The decision by AFD – a public institution that is part of the French system of Public Development Assistance – to transfer 25 percent of its stock to BRED does not translate into a disengagement from French Polynesia nor a privatization of the Socredo Bank, Jacquier said.

Instead, the move is in response to a general evolution within French Polynesia, the banking business, and the competition in Polynesia, he said. Above all, Jacquier continued, the move involves opening up the partnership to another banking entity that can bring with it a technical and methodological support in order to provide new services to Socredo Bank customers.

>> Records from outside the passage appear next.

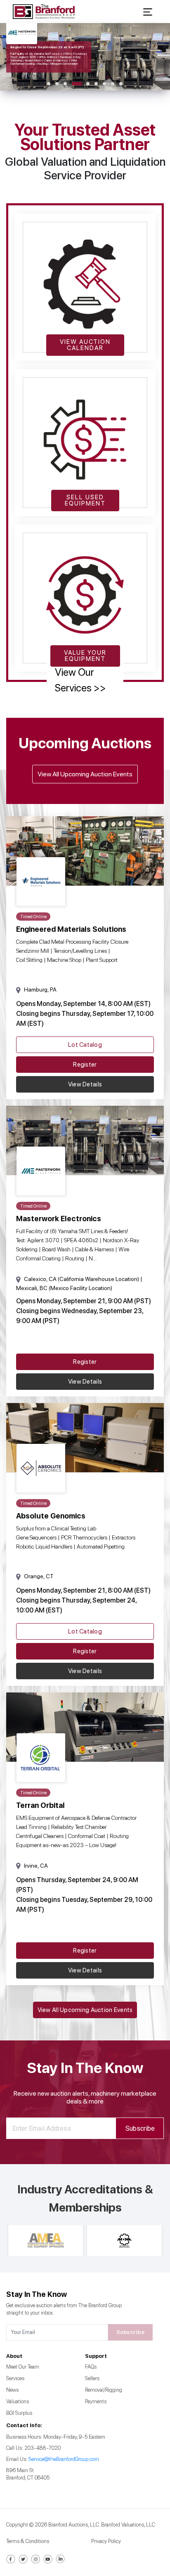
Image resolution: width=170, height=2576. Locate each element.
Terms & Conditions (27, 2541)
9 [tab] (121, 83)
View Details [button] (85, 1084)
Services (15, 2378)
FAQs (91, 2366)
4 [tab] (77, 83)
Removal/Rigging (103, 2390)
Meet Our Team (22, 2366)
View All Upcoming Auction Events (85, 774)
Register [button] (85, 1064)
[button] (147, 11)
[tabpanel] (85, 57)
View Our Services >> (80, 680)
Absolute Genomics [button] (50, 1515)
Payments (95, 2401)
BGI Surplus (19, 2413)
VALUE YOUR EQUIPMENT (85, 656)
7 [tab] (104, 83)
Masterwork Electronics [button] (58, 1218)
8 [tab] (112, 83)
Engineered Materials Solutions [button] (71, 929)
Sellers (92, 2378)
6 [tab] (96, 83)
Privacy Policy (106, 2541)
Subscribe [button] (140, 2128)
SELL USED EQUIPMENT (85, 500)
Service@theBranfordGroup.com (63, 2459)
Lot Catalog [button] (85, 1044)
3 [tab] (65, 83)
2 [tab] (57, 83)
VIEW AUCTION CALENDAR (85, 345)
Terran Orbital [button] (40, 1805)
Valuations (17, 2401)
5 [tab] (88, 83)
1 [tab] (48, 83)
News (12, 2390)
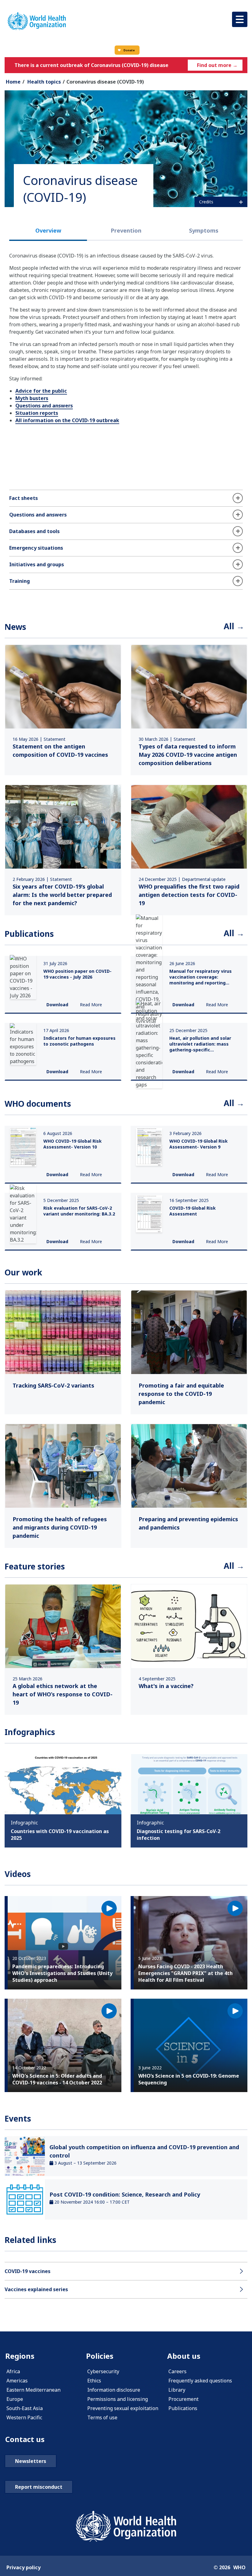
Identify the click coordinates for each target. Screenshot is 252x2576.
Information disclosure (113, 2389)
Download (57, 1004)
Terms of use (102, 2417)
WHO (239, 2567)
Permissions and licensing (117, 2399)
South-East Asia (24, 2408)
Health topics (44, 81)
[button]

Temaru's signing of the protocol agreement represented a change in attitude on the part of Tahiti's president. A few months ago he was opposed to the idea of a private bank becoming a Socredo Bank stockholder. Fearing that such a move would result in lost jobs at the bank, Temaru wanted the government to become a majority stockholder.

Today, however, Temaru accepts BRED's partnership role. "AFD's decision to transfer 25 percent of its shares to BRED is not within our jurisdiction," he said after signing the agreement. "What we now need to have are friendly relations and confidence," he said, "BRED is a plus. It has its experience and its savoir-faire [social skill]."

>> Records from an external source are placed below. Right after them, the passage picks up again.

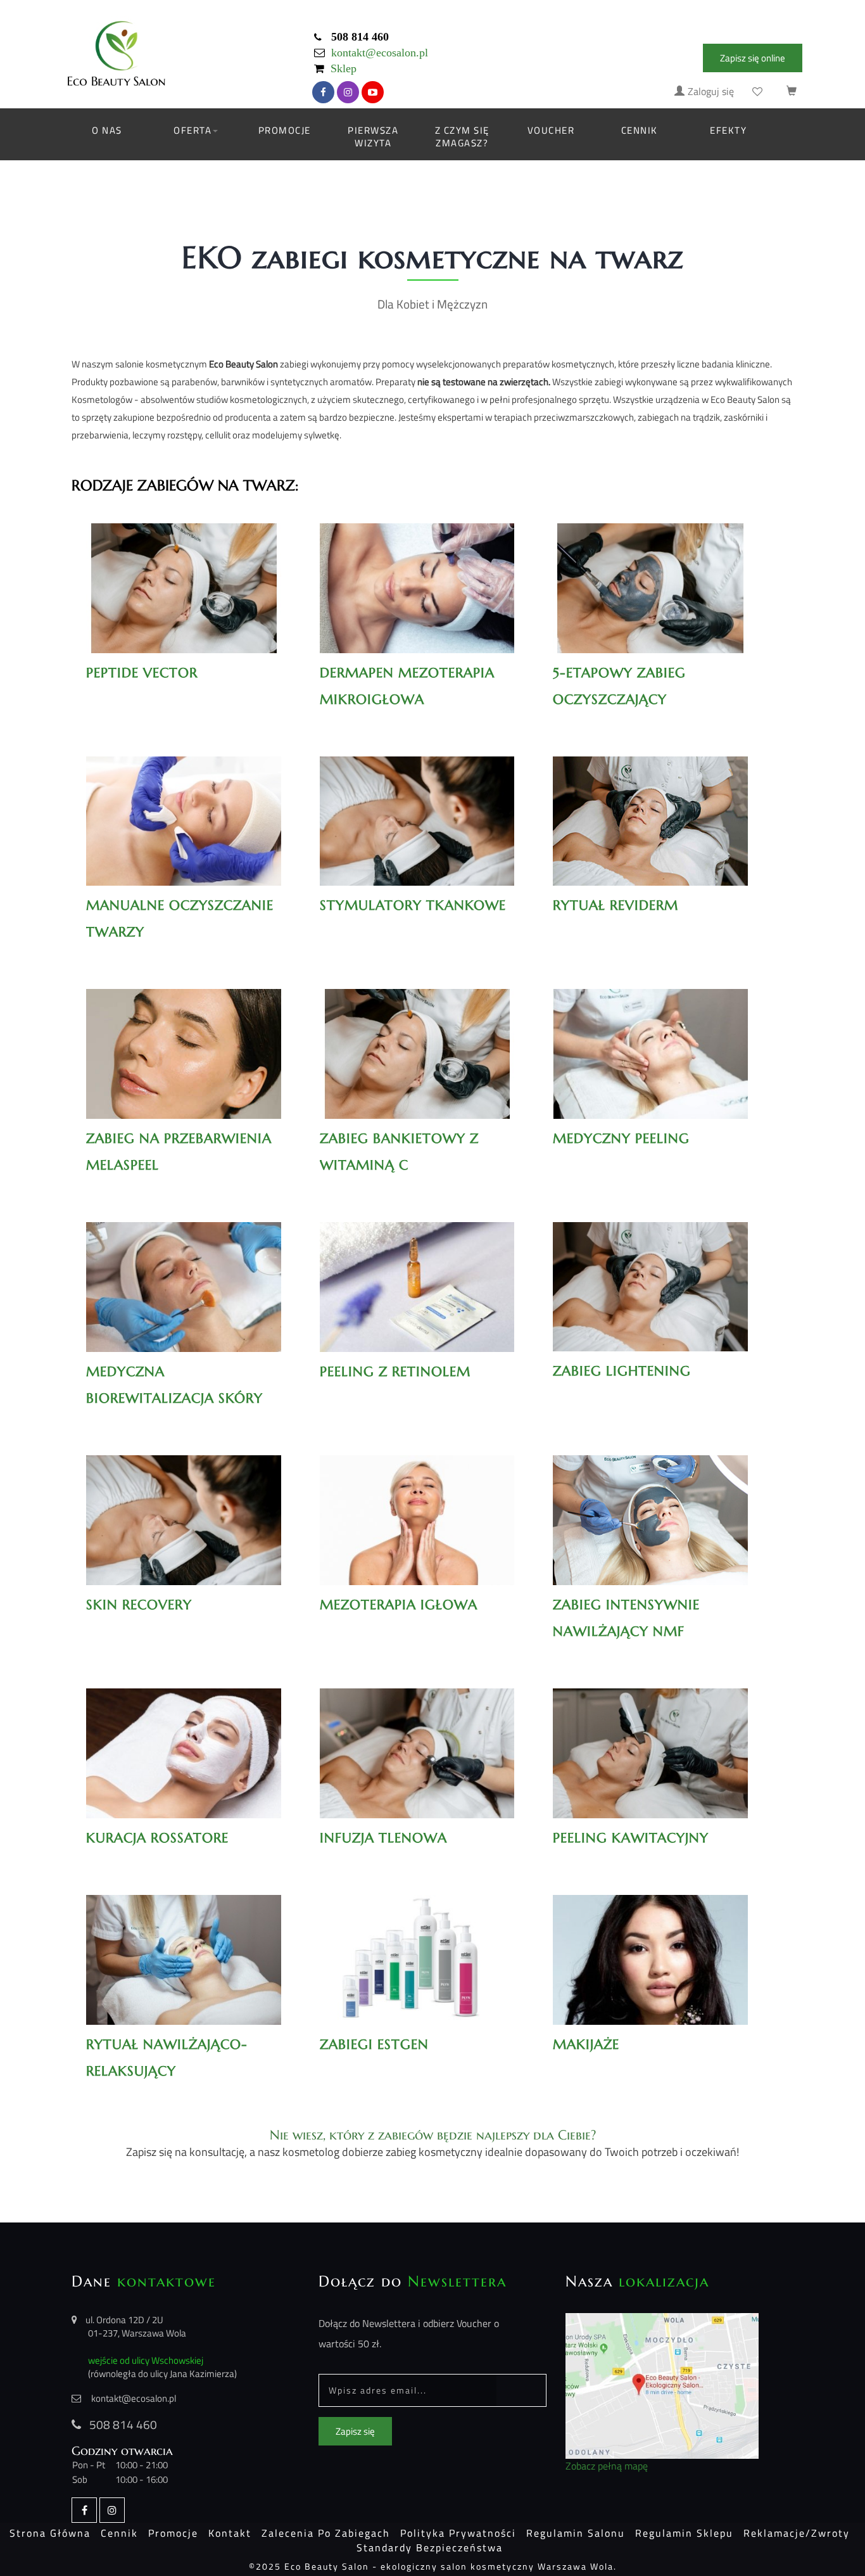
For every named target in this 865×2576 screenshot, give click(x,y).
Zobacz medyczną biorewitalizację (184, 1281)
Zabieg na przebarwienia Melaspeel (179, 1151)
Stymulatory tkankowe (413, 905)
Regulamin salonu (575, 2533)
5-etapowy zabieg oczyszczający (619, 686)
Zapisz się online (752, 58)
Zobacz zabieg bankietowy (417, 1041)
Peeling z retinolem (395, 1371)
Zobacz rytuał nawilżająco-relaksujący (183, 1953)
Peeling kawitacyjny (631, 1838)
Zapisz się (355, 2431)
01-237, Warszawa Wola (137, 2333)
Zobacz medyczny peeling (651, 1041)
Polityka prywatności (458, 2533)
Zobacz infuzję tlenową (417, 1740)
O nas (107, 130)
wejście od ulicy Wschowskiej (145, 2360)
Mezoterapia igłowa (398, 1605)
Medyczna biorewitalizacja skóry (174, 1384)
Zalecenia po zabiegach (326, 2533)
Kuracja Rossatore (157, 1838)
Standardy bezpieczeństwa (430, 2547)
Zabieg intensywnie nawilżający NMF (626, 1618)
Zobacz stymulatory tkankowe (416, 815)
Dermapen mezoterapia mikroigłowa (407, 686)
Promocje (284, 130)
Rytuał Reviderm (651, 807)
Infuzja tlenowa (383, 1838)
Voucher (551, 130)
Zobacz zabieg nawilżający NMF (650, 1514)
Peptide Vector (142, 673)
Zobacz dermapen (417, 574)
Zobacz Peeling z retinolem (416, 1274)
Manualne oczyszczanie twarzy (180, 918)
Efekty (728, 130)
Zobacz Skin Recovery (183, 1507)
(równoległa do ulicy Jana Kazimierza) (162, 2373)
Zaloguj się (711, 91)
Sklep (344, 68)
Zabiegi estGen (374, 2044)
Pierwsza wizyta (373, 136)
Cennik (639, 130)
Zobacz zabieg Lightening (650, 1274)
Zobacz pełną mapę (606, 2466)
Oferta (193, 130)
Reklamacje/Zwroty (796, 2533)
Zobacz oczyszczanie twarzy (184, 807)
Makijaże (650, 1946)
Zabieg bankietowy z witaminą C (399, 1151)
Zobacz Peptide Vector (184, 574)
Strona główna (50, 2533)
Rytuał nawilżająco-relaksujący (167, 2057)
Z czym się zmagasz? (462, 136)
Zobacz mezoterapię (417, 1507)
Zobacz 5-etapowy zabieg (650, 574)
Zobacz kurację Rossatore (183, 1740)
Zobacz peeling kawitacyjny (650, 1740)
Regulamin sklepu (684, 2533)
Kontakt (229, 2533)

The expected confirmed appointments of Periou and Estall as board chairman and chief executive officer, respectively, appear to indicate Temaru obtained guarantees of protecting local executives to run the Socredo bank.

BRED's Internet website reports a 13.3 percent increase between 2003 and 2004 in its net banking product, which rose from €538 million [US$98.1 million] in 2003 to €609.5 million [US$111.2 million]. At today's exchange rates, that was an increase from US$645 million in 2003 to US$730.6 million in 2004.

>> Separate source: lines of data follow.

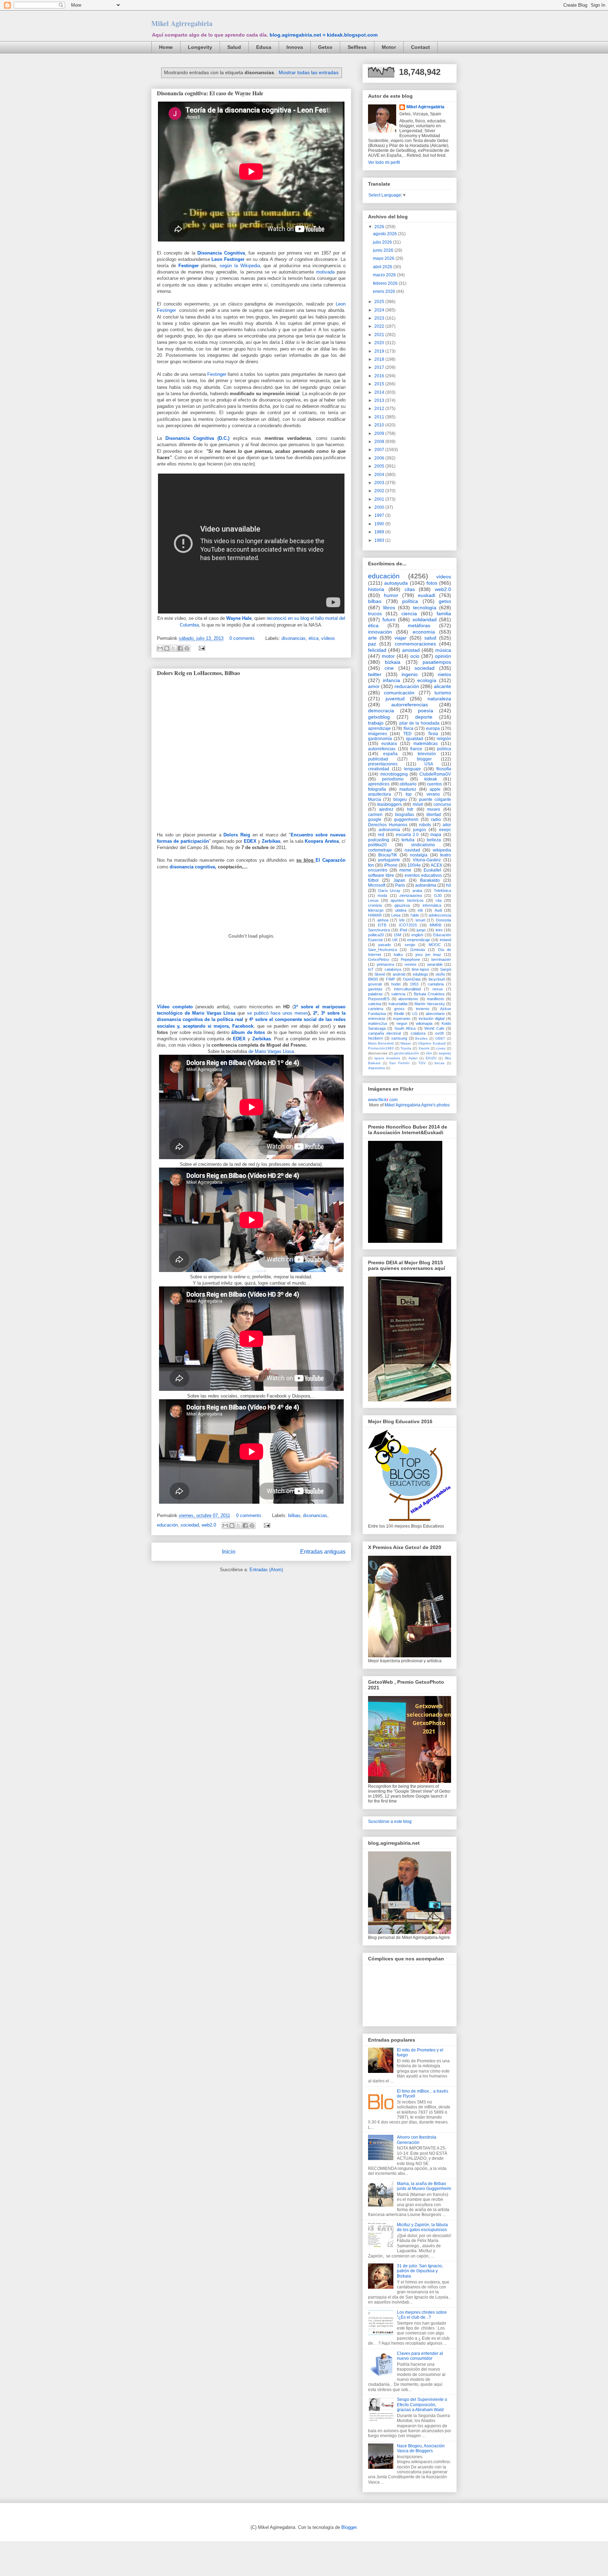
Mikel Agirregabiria (182, 23)
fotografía (377, 789)
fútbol (373, 880)
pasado (384, 945)
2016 (379, 375)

The website also reports that BRED was to finalize its agreement with the New Caledonia government last year to become a stockholder in the Caledonian Investment Bank in one of France's two other Pacific overseas territories.

As for the AFD, Jacquier said it has €500 million [US$91.2 million] in outstanding development loans in French Polynesia. He also said he plans to define with the Temaru government new opportunities for AFD to participate in the development of the French territory.

Under the control of the French Ministry of Economy, Finance and Industry, the Ministry of Foreign Affairs and the Overseas Ministry, the AFD is active in more than 60 countries in Africa, the Pacific region, Asia, the Caribbean, the Indian Ocean, the Mediterranean and Central and Eastern Europe as well as in French overseas territories. The AFD has a network of 45 agencies and offices worldwide.